„Exit“in Corona-Zeiten
Es war sicher eines der meistgebrauchten Worte dieser Woche: „Exit“. „Ausgang“. Raus aus den Beschränkungen, die derzeit unser Alltagsleben bestimmen. Das Wort „Exit“ist für mich untrennbar mit der Gladbacher Münsterbasilika und mit Joseph Beuys verbunden. Er, einer der größten Künstler des 20. Jahrhunderts, hatte dieses Wort am Karfreitag 1972 in das Hauptportal des Gotteshauses geritzt. Von außen. Beuys wollte deutlich machen: He, Kirche, das ist euer Ausgang. Macht ihn auf und lasst frische Luft hinein. Seine Botschaft auf den ersten Blick. Doch irgendwie steckt noch mehr dahinter.

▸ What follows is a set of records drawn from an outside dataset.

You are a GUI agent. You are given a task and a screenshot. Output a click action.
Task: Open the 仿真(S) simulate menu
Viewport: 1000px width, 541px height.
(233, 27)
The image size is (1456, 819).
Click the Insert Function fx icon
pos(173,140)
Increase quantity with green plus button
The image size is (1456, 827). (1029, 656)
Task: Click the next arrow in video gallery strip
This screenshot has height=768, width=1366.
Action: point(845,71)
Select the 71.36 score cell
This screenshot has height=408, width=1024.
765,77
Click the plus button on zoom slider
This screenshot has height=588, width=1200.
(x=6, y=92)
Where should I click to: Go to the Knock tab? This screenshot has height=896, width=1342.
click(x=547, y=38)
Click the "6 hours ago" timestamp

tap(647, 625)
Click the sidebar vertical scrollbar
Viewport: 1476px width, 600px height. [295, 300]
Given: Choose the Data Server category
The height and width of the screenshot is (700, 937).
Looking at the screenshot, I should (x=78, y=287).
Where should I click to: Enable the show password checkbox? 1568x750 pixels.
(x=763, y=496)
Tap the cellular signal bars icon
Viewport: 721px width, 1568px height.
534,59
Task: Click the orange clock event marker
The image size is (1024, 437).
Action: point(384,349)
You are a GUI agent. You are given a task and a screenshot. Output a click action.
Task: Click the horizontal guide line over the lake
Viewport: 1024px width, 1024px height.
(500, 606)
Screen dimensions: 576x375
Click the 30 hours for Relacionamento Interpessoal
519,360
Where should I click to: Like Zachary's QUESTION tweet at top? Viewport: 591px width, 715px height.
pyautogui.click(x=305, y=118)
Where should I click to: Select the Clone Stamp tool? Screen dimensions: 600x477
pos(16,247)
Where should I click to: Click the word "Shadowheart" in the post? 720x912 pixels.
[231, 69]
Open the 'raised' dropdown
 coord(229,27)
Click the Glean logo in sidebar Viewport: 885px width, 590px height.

„Exit“… Sieht man solche Hinweisschilder im echten Leben nicht immer in Innenräumen als Hinweis auf den Ausgang? Wenn es drauf ankommt – dann kommst du hier hinaus. Kannst dich retten, kommst nach draußen, da, wo es offen wird, wo du dich in Sicherheit bringen kannst. Es hat mich schon sehr nachdenklich gemacht, dass bei der „Exit-Strategie“, auf die sich Bund und Länder am Donnerstag geeinigt haben, verfassungsmäßig geschützte Rechte wie die Religionsfreiheit und das Recht auf öffentlichen Gottesdienst anscheinend nur eine untergeordnete Rolle gespielt haben. Ja – man hat sich bedankt bei den Religionsgemeinschaften und Kirchen, dass sie sich am Kampf gegen das
Virus beteiligt haben. Und dennoch: Keine Überlegung in Richtung: „Wie können wir das Recht auf öffentlichen Gottesdienst wieder ermöglichen?“Gut, in diesen Tagen wird es Gespräche zu diesem Thema geben, die der Vorsitzende der Deutschen Bischofskonferenz und der Ratsvorsitzende der Evangelischen Kirche zurecht angemahnt haben. Aber dennoch: Ein schaler Beigeschmack bleibt. Dabei wäre es doch wichtig, die Möglichkeit zum „Exit“in jeglicher Hinsicht verantwortbar auch für das geistliche Leben der Menschen zu geben. In dem Sinne, den die Beuys’sche Inschrift im Münsterportal zeigt: Hier ist der Ausgang aus der Welt, die dich vielleicht so sehr bedrückt. Hier findest du einen Raum, in dem du einfach sein darfst, der dir Ruhe gibt, der dich wieder mit Lebenskraft erfüllen kann.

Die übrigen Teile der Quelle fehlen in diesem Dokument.